La Banca centrale europea ha preso tre decisioni, con ampio consenso, ma non all’unanimità: 1) i tassi di interesse restano invariati, non salgono, anzi saranno inchiodati al pavimento per lungo tempo, tutto il tempo necessario a far sì che la crescita continui; 2) l’acquisto di titoli a partire dal primo gennaio verrà ridotto da 60 a 30 miliardi di euro al mese; 3) il quantitative easing continuerà almeno fino a settembre 2018, ma potrà essere prolungato o anche ampliato di nuovo se le circostanze lo richiederanno, cioè se la crescita rallenterà e se si produrranno turbolenze sui mercati finanziari.

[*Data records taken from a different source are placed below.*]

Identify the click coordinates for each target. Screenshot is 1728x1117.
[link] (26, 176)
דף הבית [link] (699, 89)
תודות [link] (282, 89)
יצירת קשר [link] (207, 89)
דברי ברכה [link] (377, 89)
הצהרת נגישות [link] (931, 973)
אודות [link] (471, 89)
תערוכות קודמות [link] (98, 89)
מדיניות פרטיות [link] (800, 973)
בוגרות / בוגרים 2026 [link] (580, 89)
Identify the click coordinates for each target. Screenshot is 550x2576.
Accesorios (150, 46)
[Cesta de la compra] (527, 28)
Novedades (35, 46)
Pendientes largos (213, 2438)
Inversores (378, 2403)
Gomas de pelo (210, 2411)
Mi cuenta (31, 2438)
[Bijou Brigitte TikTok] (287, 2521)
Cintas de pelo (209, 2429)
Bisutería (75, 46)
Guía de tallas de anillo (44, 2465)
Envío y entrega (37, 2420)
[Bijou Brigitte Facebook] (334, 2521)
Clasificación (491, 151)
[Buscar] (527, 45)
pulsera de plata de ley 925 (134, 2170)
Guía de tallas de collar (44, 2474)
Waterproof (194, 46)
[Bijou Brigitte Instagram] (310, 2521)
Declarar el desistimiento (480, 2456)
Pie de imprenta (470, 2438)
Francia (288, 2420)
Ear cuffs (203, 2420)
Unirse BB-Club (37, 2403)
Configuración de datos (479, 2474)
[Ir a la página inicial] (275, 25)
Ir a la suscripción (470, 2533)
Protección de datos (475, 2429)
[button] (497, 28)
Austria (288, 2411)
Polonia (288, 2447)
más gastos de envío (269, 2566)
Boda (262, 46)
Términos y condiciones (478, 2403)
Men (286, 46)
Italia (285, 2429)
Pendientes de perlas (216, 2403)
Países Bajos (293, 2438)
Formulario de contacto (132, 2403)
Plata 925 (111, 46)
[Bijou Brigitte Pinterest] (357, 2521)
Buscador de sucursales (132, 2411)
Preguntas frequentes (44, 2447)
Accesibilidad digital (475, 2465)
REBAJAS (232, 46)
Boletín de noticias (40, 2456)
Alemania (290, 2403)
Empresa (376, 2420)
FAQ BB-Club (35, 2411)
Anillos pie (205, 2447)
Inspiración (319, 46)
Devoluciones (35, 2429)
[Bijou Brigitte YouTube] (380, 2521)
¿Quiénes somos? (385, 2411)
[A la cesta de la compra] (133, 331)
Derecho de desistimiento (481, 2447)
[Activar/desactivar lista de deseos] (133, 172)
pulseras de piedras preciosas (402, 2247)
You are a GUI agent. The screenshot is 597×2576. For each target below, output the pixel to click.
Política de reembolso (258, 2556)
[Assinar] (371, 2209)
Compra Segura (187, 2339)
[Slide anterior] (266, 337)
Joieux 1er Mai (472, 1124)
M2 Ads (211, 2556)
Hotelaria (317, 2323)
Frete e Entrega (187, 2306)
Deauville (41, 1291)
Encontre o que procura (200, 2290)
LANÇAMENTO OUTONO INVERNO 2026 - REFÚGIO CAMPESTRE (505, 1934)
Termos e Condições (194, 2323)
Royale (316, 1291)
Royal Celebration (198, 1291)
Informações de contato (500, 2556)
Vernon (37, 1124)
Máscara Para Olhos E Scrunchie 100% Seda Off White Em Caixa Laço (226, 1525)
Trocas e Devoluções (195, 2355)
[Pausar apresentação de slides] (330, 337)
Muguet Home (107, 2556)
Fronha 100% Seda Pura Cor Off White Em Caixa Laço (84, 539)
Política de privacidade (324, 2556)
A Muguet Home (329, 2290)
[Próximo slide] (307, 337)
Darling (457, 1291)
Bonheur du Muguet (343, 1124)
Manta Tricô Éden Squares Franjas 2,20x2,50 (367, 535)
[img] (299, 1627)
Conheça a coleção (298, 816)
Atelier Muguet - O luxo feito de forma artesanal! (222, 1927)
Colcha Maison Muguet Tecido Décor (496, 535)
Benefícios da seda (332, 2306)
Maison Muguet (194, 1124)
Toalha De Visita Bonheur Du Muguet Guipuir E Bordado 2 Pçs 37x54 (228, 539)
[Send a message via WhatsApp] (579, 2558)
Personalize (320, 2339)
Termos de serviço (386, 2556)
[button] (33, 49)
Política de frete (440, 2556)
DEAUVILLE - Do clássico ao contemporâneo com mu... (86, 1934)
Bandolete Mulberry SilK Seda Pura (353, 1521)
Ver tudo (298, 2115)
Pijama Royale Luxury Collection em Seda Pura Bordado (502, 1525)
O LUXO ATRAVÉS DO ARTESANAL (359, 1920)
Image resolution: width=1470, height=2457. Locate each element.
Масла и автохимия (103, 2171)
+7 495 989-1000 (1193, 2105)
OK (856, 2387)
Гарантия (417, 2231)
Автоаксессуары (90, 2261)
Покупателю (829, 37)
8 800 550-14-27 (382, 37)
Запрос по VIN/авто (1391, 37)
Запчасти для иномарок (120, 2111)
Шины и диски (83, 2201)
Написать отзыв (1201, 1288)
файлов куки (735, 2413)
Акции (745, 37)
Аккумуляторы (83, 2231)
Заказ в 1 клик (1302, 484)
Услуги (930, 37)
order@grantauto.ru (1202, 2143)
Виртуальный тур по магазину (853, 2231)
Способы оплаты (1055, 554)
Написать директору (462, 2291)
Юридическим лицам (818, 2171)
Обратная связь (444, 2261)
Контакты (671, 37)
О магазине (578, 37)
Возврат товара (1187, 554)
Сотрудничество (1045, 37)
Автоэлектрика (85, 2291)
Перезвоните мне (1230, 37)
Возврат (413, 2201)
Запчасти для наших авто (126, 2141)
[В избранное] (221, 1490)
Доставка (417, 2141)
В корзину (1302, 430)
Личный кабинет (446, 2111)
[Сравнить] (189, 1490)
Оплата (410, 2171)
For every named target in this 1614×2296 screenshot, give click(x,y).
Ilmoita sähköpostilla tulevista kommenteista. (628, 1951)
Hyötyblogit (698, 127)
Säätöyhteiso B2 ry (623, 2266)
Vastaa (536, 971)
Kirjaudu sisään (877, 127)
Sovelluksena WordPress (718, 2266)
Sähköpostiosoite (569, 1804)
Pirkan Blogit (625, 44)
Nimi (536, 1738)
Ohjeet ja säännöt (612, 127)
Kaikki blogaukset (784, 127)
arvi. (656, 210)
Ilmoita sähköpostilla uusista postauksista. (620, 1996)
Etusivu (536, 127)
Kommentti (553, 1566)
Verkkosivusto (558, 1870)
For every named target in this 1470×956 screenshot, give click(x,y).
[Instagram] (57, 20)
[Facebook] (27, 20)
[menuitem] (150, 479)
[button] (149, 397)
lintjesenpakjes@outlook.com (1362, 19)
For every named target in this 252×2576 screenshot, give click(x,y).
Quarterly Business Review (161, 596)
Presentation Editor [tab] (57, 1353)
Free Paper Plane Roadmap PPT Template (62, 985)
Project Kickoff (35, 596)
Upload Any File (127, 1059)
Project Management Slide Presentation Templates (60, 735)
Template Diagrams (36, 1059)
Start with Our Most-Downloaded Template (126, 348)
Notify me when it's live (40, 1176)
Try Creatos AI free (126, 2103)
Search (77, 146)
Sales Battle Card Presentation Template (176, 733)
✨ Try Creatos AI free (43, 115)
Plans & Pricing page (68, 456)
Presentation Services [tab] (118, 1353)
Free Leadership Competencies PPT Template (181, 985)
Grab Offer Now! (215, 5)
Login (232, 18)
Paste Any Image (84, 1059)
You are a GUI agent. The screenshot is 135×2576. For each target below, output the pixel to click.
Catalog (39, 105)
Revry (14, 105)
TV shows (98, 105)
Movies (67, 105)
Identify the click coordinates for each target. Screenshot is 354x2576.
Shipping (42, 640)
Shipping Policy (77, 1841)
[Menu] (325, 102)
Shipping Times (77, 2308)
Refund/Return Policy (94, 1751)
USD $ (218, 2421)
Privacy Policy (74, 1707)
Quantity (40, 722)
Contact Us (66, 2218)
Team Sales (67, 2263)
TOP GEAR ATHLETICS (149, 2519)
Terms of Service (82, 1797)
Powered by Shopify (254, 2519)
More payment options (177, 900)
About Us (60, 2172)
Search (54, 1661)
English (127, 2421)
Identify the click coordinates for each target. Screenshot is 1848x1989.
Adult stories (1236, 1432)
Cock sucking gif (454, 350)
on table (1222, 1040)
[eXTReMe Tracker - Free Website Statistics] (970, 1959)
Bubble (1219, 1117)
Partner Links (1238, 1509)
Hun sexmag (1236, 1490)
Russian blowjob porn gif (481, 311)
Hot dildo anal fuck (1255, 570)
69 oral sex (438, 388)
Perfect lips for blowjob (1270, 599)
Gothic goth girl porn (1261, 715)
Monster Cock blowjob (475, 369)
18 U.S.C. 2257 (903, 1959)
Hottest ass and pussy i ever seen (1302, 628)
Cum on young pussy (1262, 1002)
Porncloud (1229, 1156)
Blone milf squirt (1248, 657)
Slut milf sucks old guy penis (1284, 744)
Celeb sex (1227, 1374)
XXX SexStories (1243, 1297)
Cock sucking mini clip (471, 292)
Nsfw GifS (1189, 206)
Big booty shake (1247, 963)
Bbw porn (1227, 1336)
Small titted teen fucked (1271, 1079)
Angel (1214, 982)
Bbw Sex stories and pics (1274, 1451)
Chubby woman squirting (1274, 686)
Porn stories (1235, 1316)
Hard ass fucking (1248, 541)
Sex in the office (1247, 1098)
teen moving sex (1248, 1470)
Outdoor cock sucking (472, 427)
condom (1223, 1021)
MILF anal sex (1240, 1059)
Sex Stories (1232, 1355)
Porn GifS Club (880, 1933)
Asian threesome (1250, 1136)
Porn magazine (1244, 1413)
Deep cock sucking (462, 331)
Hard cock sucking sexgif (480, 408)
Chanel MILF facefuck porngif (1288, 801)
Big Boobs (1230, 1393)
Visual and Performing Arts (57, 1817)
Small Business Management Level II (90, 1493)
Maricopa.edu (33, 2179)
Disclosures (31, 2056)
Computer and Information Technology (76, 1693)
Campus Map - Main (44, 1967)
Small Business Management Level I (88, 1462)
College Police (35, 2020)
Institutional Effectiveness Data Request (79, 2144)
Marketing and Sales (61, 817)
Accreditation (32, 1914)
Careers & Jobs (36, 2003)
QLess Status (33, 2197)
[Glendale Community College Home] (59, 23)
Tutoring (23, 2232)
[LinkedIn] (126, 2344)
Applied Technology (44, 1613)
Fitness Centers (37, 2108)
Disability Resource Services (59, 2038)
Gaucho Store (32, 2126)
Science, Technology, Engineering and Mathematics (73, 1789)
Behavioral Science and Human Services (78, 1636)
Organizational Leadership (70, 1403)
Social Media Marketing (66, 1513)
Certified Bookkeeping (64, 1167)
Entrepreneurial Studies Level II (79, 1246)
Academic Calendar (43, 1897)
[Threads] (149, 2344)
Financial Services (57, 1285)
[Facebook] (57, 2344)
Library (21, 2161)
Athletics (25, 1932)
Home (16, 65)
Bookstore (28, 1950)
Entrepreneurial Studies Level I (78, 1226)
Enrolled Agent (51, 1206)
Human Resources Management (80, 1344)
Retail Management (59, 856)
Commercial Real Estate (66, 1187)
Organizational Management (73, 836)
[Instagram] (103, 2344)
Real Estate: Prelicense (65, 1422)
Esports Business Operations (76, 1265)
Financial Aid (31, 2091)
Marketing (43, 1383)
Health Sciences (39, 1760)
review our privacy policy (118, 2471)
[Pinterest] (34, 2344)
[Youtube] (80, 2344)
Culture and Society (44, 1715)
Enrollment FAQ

Si tratta dunque di un aggiustamento, molto graduale e gentile, di una politica monetaria che nella sostanza non cambia perché la sua linea di condotta è all’insegna della massima flessibilità.
Non c’è nessuna svolta drastica, al contrario di quel che molti, sui mercati e nei giornali, si aspettavano. Anche per questo la decisione è stata assunta a larga maggioranza. I tedeschi e i loro alleati avrebbero voluto un deciso cambiamento di passo. E’ chiaro invece che Mario Draghi vuole guidare la macchina che stampa moneta con cautela, senza sbalzi, e nella direzione che le ha indicato dal 2012. Draghi scade nel 2019 e fino ad allora intende tenere fede alla “rivoluzione monetaria” che ha impresso a una banca centrale nata con altri intenti e altre matrici politico-culturali.
Il passaggio chiave alla fine della sua conferenza stampa è lessicale, ma per un uomo che ha studiato dai gesuiti la parola è tutto. Rispondendo a un giornalista, ha detto che non si tratta di “tapering”, ma di uno “scaling down”. Tapering significa ridurre gradualmente portando il processo alla sua conclusione. Invece quel che la Bce vuol fare l’anno prossimo è ridurre la quantità continuando ad acquistare titoli, pronta a comprarne anche di più se necessario. Insomma, non c’è nessuna fine annunciata.
L’area euro nel suo complesso può contare su una politica monetaria coerente e stabile, ma in grado di adattarsi alle circostanze. Molto diversa dall’idea di moneta guidata da una sorta di pilota automatico cara agli ortodossi e che piace ai tedeschi ossessionati da una stabilità simile quella di una cella frigorifera.
E l’Italia? Che conseguenze deve trarne la politica economica italiana? La prima è che non c’è nessuna stretta monetaria in vista, dunque chi investe può stare tranquillo, i risparmiatori non debbono tenere i loro quattrini sotto il materasso, ma possono (anzi debbono) metterli in circolo comprando titoli, azioni, attività reali. Insomma, alimentando una ripresa che, dice Draghi, appare solida in tutta l’area euro e anche in Italia sta dando risultati superiori alle aspettative.
Nello stesso tempo, però, i politici italiani non possono dormire tra due cuscini, non possono più attendersi che sia la Bce a togliere loro le castagne dal fuoco che brucia l’economia italiana e si chiama debito pubblico. Dimezzare l’acquisto di titoli, pro quota, significa che il Tesoro deve piazzare più Btp tra i risparmiatori privati, possibilmente non banche già fin troppo inzeppate.
Diventa urgente, dunque, non solo fermare la crescita del debito, ma ridurne anche lo stock. I titoli emessi ogni anno servono a coprire il nuovo disavanzo, ma anche i buoni in scadenza e ciò aumenta il servizio del debito. Senza dimenticare che riducendo l’acquisto da parte della Bce (che finora ha in portafoglio circa 200 miliardi di euro in titoli italiani) cambia l’equilibrio tra domanda e offerta, influenzando così il prezzo.
La decisione della banca centrale non è tale da prefigurare il rischio di una nuova guerra dello spread, tuttavia mette i governanti di fronte alle loro responsabilità. E’ un avvertimento molto chiaro al prossimo parlamento e al prossimo esecutivo. Il dibattito politico è in tutt’altre faccende affaccendato, tuttavia Draghi ha detto in modo soft, senza urlare e senza colpi di testa che la priorità della prossima legislatura è ridurre il debito, sia continuando a sostenere la crescita del prodotto lordo, sia imponendo una sterzata netta, cioè fermando la spirale perversa di tasse e spese che si inseguono, come Achille e la tartaruga nel paradosso di Zenone.